The upper bulb is a Standard UK bayonet fitting type. Also available in France. There are two contacts, but the outer bayonet cap is not part of the circuit; the female metal bayonet is not usually grounded as it has a bakelite sheath, ( all metal bulb holders excepted). 'Screw' caps are also used extensively in Europe for 'fancy' bulbs. The lower right packaged bulb is a low energy unit, essentially a fluorescent fitting with integral starter.
I was told that when the boiler was installed, the electrics ran behind it and didn't reach, so they just pulled the socket from the wall and left it dangling beneath the boiler, and a nice hole in the wall (not in picture). It's been that way for months apparently, never a finished job.

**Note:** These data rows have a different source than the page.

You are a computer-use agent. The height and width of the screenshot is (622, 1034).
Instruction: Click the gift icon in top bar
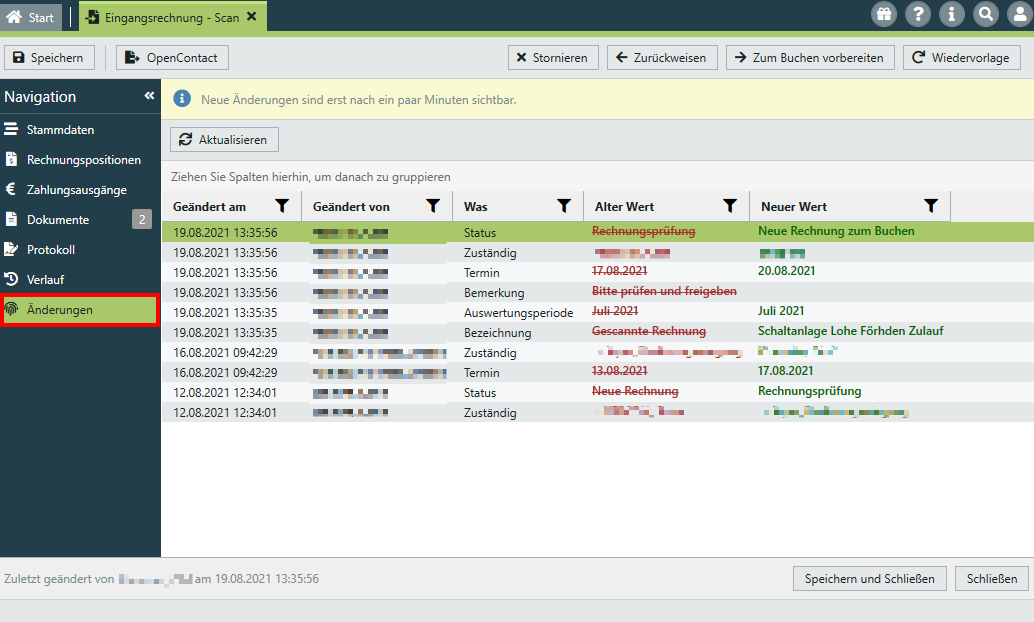[884, 14]
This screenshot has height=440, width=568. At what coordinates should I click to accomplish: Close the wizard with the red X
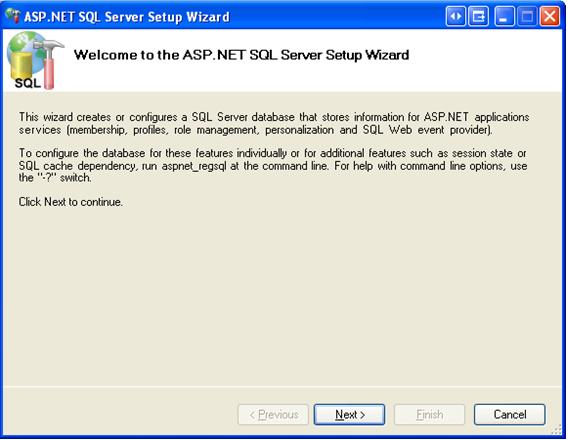550,17
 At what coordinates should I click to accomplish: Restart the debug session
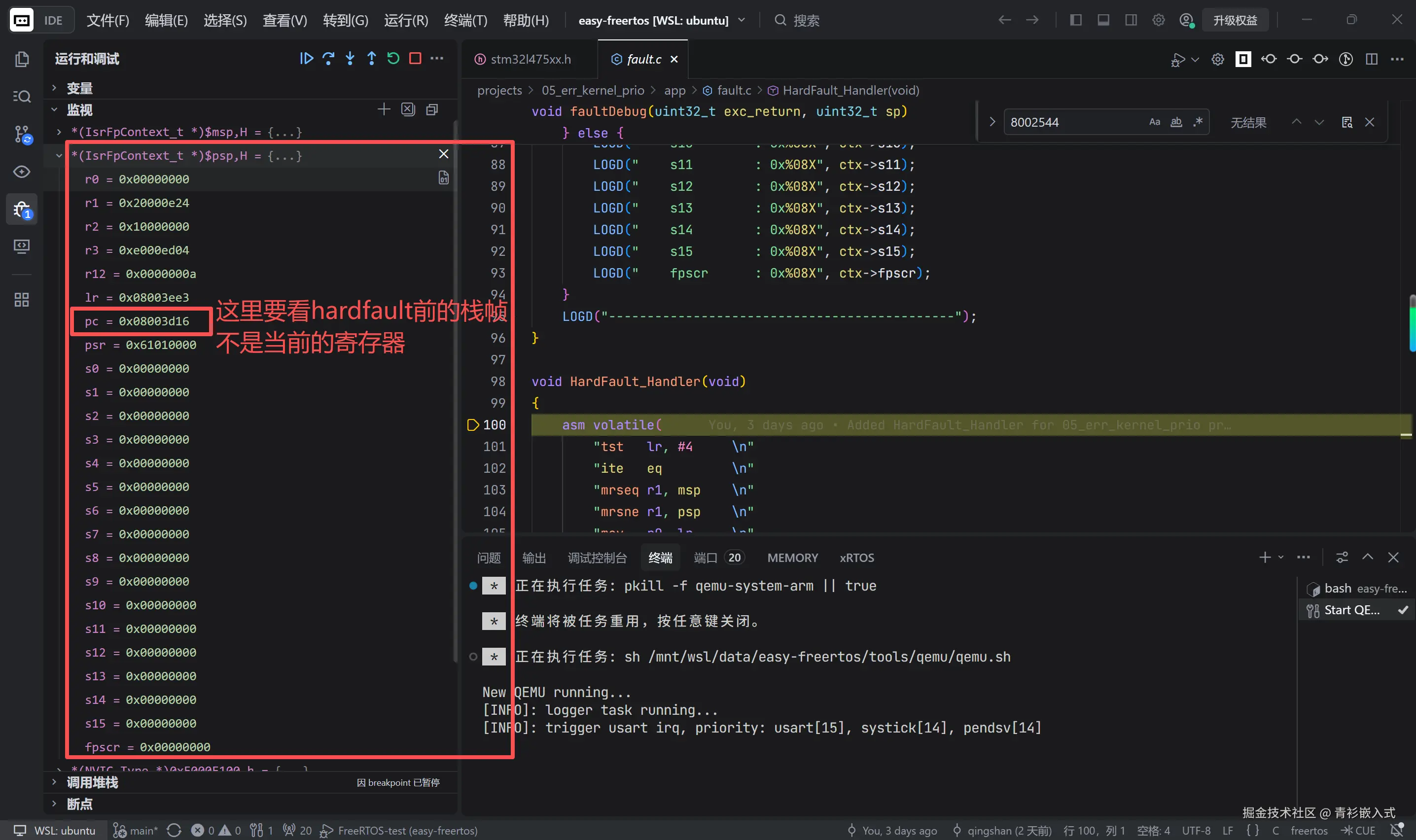pos(393,58)
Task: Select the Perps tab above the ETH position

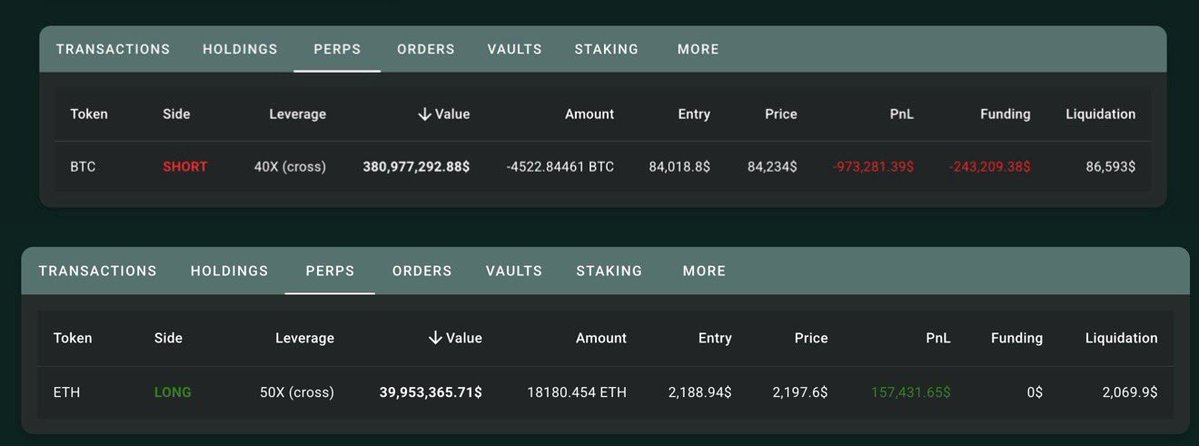Action: pyautogui.click(x=330, y=271)
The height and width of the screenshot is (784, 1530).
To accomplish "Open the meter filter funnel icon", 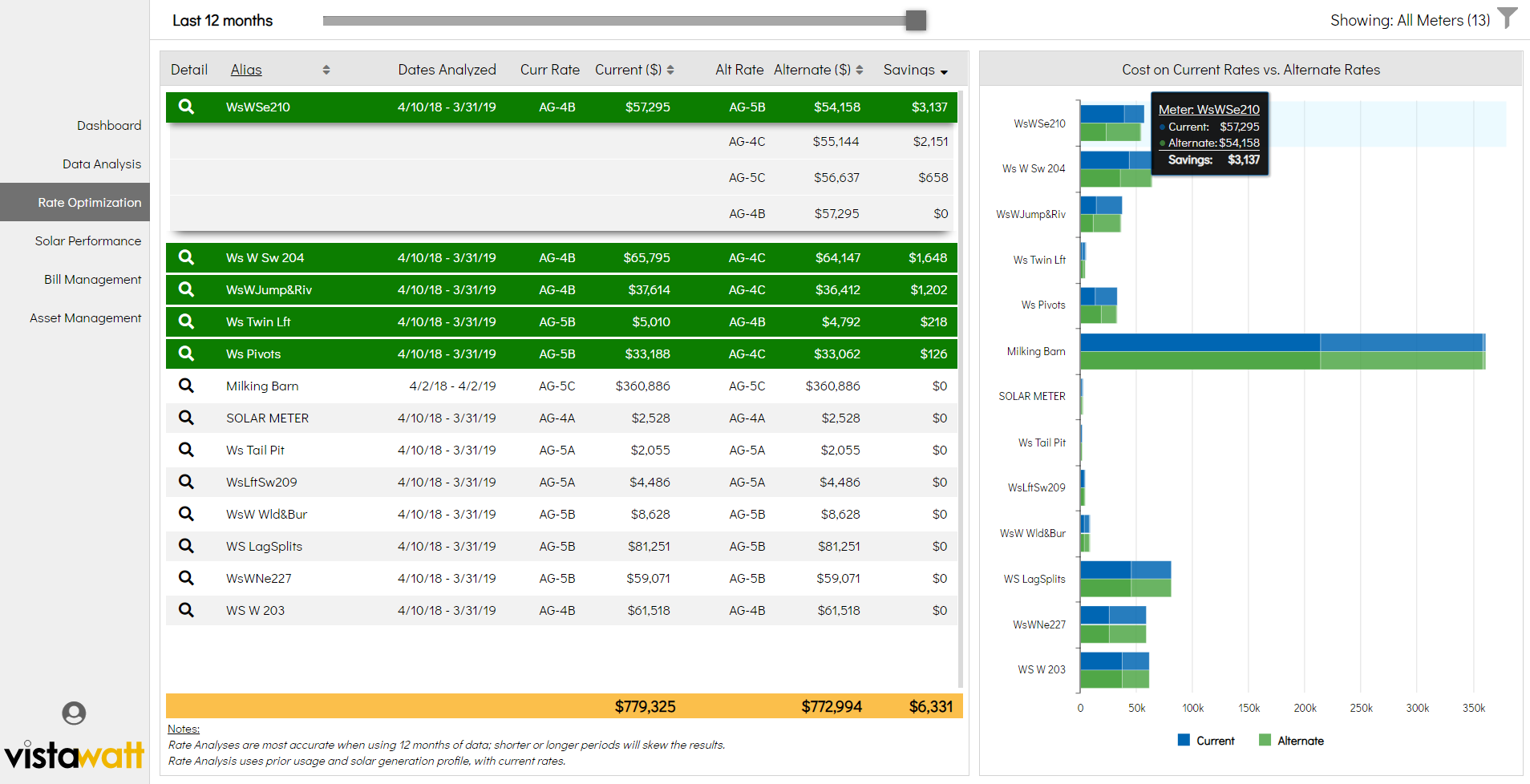I will [1508, 18].
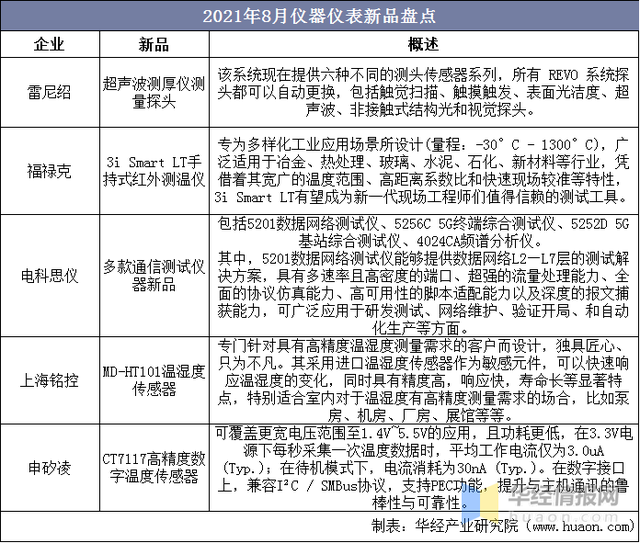Click the title '2021年8月仪器仪表新品盘点'
640x543 pixels.
pos(319,15)
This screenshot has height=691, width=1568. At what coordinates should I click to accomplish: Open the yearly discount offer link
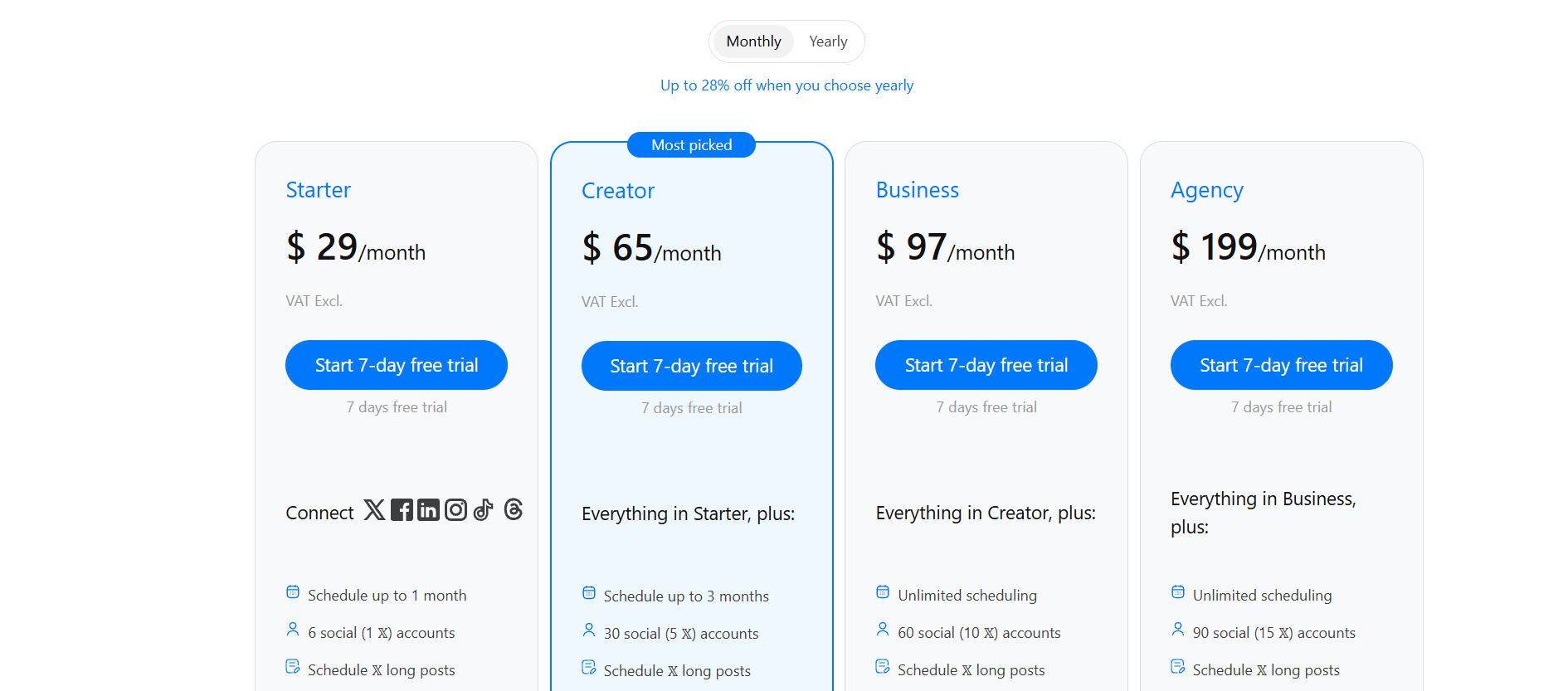click(x=786, y=85)
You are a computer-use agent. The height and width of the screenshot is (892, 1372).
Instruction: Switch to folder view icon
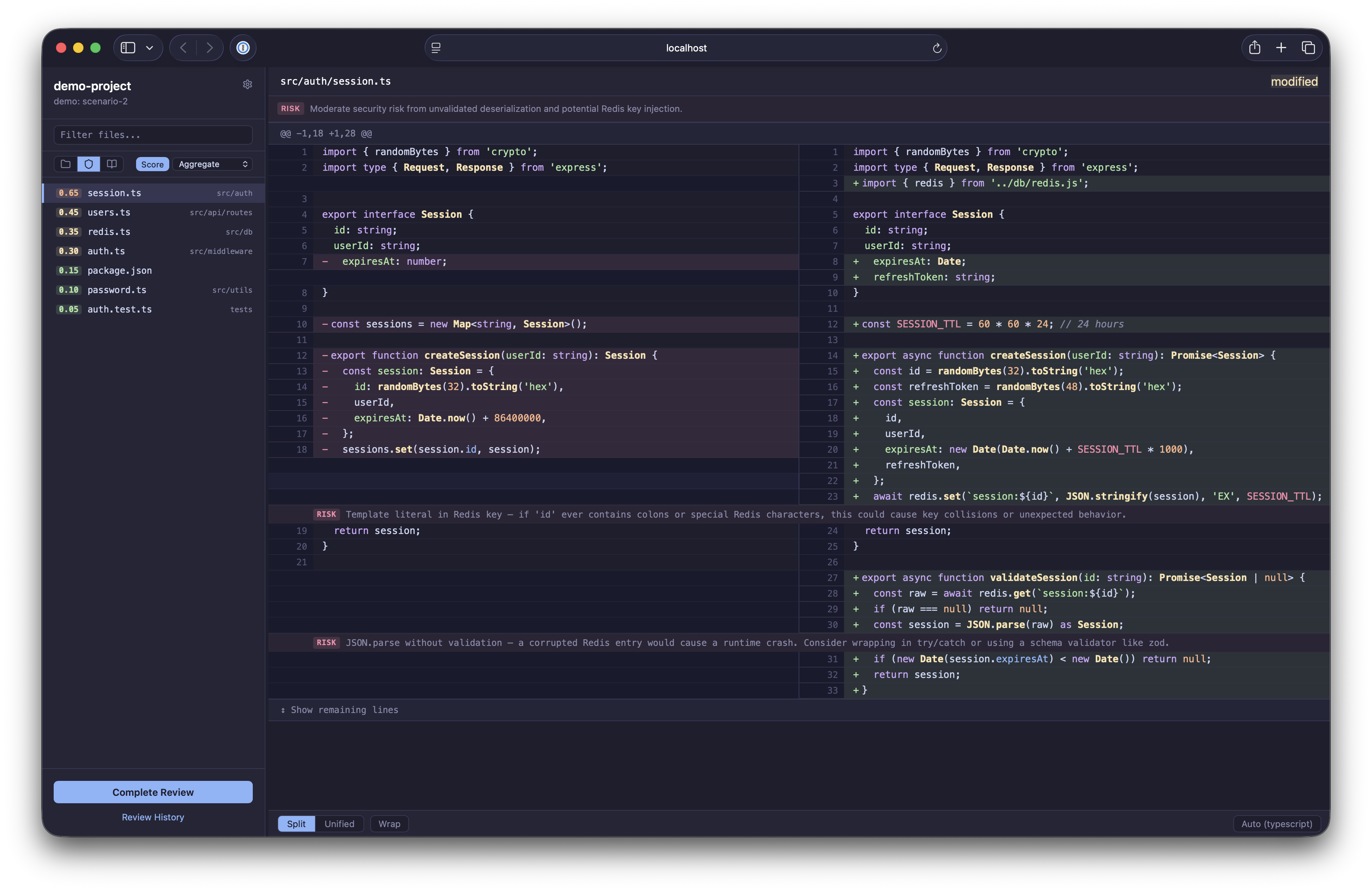[66, 164]
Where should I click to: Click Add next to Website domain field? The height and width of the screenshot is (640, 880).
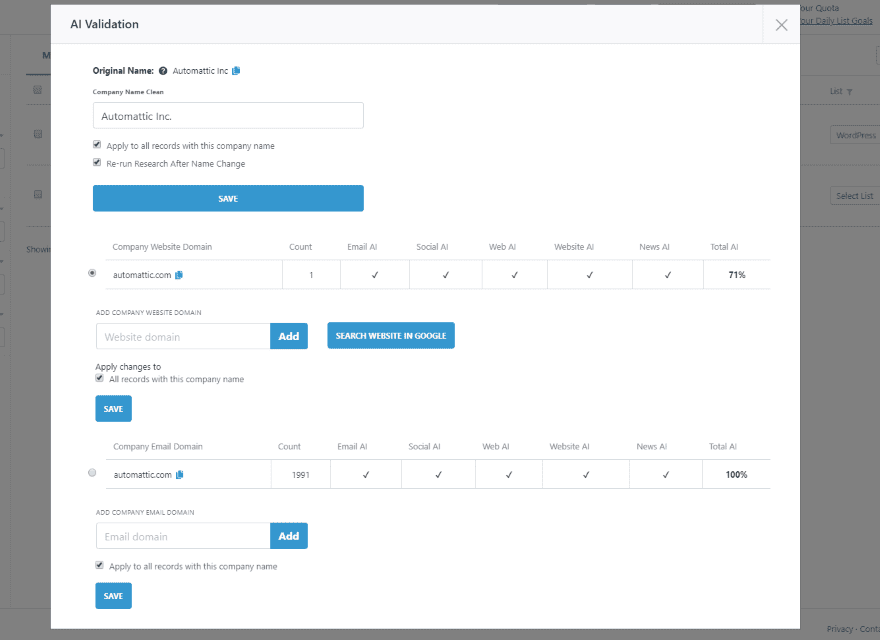coord(289,336)
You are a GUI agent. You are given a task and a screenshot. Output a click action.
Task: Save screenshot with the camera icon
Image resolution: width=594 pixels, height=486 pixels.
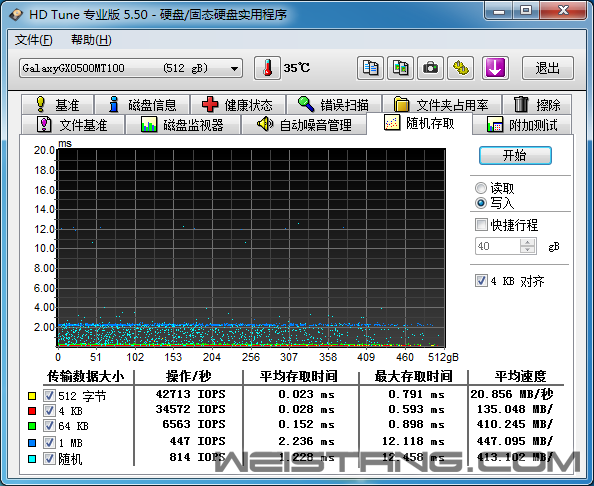(x=430, y=68)
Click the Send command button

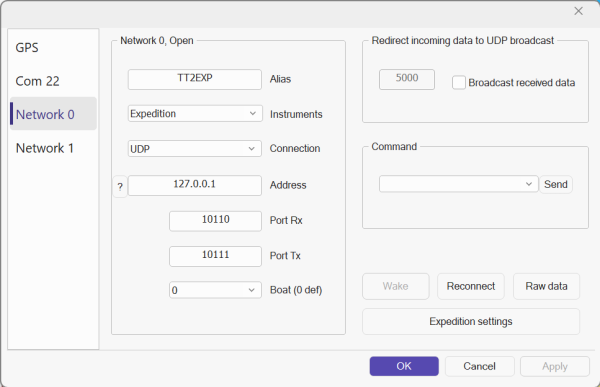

This flat had white meter heating some time back (electric resistance heaters on a timer for nights with a dual meter), hence the extra commoning blocks. It's the service fuse that gets me, out of reach between the cupboard side and the wall.
Part P does not apply in Scotland. We have a part N instead, it says that major stuff needs tested and certificated but not minor. Not sure what that should be...
[This message has been edited by gideonr (edited 10-29-2005).]
Gideon, This is not good at all!. I'm not sure the Power Authority would be too keen on thier Service Entrance and Main fuse being covered up like that. I'd have to agree with britspark when mentioning that conduit socket on the double outlet. Seems as there are 2 cables entering that socket, would this be a ring circuit?. Reason I ask that is because the plug on the right side of the socket looks like a moulded type that is used on extension cords. Which brings me to the question, do you have to have a fused plug on an extension cord in the UK?. In the bottom picture, it looks like there wasn't a lot of fore-thought in selecting a position for that Hager switch-board. By the looks of things, it probably could have been installed on the same wall where it is now, but up higher (above the top of the MEM board). BTW, I think the Trunking might be full.